On Friday, to celebrate Darwin Day, my husband and I attended a lunchtime lecture entitled “The Evolution Of Biodiversity: History or Science” at the North Carolina Botanical Garden.
There were snow flurries during the talk but by the time we walked to the car only the cold remained.
We did not take time to explore the garden that day, but as we hurried back to the parking lot, we admired the light on the grasses fronting the parking spaces.
Upon returning home I noticed a camellia on the side of the house was blooming. It has been too cold. How is that possible? Well, the days are lengthening and, before it turned cold this week, it actually had been very warm. Three flowers were open. Because of cold weather this camellia failed to bloom at all last winter. Tonight’s low is predicted to be 15°F. Who is feeling lucky?
I have been taking this winter one day at a time. Even so, winter is passing by quickly. In a couple of weeks a friend and I will travel to Virginia for the hellebore festival at Pine Knot Farms. Making plans around here in February is usually a sure-fire way to invite an ice storm into town, but definitely this year we are feeling lucky that we will make it.

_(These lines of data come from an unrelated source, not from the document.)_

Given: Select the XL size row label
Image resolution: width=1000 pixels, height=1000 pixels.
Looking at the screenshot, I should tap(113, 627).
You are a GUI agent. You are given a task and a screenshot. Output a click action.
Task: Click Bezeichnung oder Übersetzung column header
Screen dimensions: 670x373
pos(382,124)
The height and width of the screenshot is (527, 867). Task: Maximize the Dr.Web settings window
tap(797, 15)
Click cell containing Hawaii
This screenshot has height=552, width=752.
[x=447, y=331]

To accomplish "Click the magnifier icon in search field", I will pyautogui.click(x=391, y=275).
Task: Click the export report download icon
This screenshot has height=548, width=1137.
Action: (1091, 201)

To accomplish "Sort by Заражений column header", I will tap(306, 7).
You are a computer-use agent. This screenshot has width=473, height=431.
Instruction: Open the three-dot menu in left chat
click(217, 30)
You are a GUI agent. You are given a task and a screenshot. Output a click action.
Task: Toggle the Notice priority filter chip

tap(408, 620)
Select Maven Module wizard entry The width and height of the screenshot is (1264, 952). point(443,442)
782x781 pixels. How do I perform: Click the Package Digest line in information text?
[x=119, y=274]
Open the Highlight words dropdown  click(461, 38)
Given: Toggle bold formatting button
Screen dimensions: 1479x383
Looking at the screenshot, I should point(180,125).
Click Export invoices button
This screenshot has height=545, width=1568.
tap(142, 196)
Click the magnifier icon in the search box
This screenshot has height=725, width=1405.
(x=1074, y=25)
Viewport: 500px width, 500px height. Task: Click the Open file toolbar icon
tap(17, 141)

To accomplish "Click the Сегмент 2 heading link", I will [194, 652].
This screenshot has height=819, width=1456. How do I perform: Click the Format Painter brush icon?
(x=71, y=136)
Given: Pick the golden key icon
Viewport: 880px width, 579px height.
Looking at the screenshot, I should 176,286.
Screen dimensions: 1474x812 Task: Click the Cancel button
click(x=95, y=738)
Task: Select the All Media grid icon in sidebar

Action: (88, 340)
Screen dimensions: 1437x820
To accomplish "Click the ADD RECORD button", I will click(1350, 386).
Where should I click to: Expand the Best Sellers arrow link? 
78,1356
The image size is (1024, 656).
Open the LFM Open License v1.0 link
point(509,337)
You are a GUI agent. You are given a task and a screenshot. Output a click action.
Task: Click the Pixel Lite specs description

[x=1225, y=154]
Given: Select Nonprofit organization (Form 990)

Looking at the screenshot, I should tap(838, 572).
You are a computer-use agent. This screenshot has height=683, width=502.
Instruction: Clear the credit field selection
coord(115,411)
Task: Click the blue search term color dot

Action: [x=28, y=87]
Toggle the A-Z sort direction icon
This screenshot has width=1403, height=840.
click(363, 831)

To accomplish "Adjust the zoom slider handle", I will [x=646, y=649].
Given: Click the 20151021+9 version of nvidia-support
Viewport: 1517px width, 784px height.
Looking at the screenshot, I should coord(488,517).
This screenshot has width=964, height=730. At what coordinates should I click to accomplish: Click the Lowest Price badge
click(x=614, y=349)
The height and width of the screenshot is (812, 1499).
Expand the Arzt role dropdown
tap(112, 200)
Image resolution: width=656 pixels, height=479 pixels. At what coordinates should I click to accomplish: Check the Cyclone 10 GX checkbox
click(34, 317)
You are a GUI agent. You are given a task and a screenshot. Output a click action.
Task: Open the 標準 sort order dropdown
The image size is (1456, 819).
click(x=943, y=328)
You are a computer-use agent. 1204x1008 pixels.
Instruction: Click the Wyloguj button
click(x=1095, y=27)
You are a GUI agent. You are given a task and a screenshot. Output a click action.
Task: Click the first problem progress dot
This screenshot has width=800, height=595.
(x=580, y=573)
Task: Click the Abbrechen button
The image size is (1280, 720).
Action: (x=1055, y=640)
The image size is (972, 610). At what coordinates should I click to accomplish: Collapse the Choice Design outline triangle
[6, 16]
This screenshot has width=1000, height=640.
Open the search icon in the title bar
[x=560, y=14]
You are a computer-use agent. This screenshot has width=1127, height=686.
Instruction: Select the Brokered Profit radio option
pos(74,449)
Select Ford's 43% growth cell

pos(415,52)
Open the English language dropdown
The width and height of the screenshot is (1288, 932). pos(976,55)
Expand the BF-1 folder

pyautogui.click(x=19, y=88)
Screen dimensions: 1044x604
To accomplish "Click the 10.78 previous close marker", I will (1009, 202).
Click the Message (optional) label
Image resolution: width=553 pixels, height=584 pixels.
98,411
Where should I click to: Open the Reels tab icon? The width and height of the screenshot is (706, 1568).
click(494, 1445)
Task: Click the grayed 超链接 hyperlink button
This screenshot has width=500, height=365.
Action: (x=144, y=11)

Looking ahead, April is promising to be a great month. I already have tickets for some Art In Bloom events at the North Carolina Museum of Art early in the month. The Chapel Hill Garden Club’s biennial spring garden tour takes place the last weekend in April, featuring seven private gardens. I am already signed up to be a garden guide at one of the gardens for the spring tour.
And, not everything special is a garden event. Also in April our daughter is coming to visit from the west coast. March will be busy but I am feeling lucky.
Your Camellia is beautiful, a sign that spring can’t be far away now! Is that a witch hazel in your first photo?
It sounds as if you had a good day with your Darwin lecture and you have so many plans for the future organised – fantastic!
Thanks Pauline. I should have double-checked the name of that shrub but I believe it is a winterberry (Ilex verticillata). There are lots of red ones in this garden but I hadn’t noticed a yellow one before.
Sounds like a great plan. Hope that you are lucky.
Thanks. There are so many springtime events scheduled that compete with much-needed time in the garden.
It’s just as well February is a short month. If only the Spring months were longer!
Oh, I’d like that too.My garden is decidedly at its peak in spring.
It is refreshing to read about someone who is counting their blessings.
I hope the weather stays kind for you.
Thank you Brian. It is nice to have a few plans to look forward to. The temperatures have been springing wildly up, then down, so it will be interesting to see what does well this spring. Have a good day.
Filling up the calendar is a sure way to hurry up the time passing. Have fun!
It would be nice to have more events taking place during Feb and March though. By April there are so many opportunities.
What a beautiful Camellia. A full schedule is the best way to get through winter. 😉 I will be glad when February is over… spring wants to come but now they are forecasting another cold spell here too.
I like this camellia very much. February is bringing us another snow storm tonight. Hope your find fun things to do until spring can make it.
Beautiful camellia! I’ve heard very good things about Pine Knot.
Looking forward to visiting Pine Knot. I’ve heard the owners speak at our local garden club and am excited to see their place.
You are lucky. I look forward to read your post about these places. Happy Valentine’s Day.
Thanks and Happy Valentine’s to you also! I will certainly post about these events. Looking forward to them.
I do wish we had some nice talks and distractions here to make winter go by faster…no luck. it is -20F and several days of snow now….too cold in fact to be outside more than 10 minutes without risking frostbite.
Wow Donna. -20F sounds ridiculously cold. We were at 15F last night and that’s way too cold for me. Snow is on the way tonight. Hope you can stay warm and busy until spring pulls us out of this.
You have a cheery outlook. 🙂 It amazes me that Camellias bloom in such conditions! They are such amazing plants and the flowers are dreamy. Wish I could grow one here. I tried growing one in a pot, but failed. So I will appreciate them virtually through blogs like yours. I also enjoy the beauty of light filtering through grasses.
The big fat camellia buds remaining on the bush are biding their time. It’s been in the 50s the past two days after all that ice on Monday, so there may be a few more blooms soon. I don’t have much shade so haven’t added more camellias (that have survived anyway). They are so tempting.
Darwin was such a clever guy, bet your talk was interesting. I’m reading ‘The 6th extinction’ right now which is a great book and helps me through winter. Lovely camellia, I was very happy with how my sasanqua performed this winter.
My husband is a big Darwin fan so we’ve attended these lectures the past 4-5 years. I think this was the 12th anniversary of the talks. This one was not particularly exciting, but we must show support.
Oh, I’m glad your sasanqua gave you pleasure Annette! Wonderful.
The camellia is just as beautiful in the garden, glad you were able to spare a few for the vase, I just wish there were a few hardy enough to make it up here!
Thanks. Camellias are ubiquitous around here, but I’m finding many are borderline hardy (zone 7b). The plant may survive but often the flowers are ruined. When they bloom thought they’re glorious.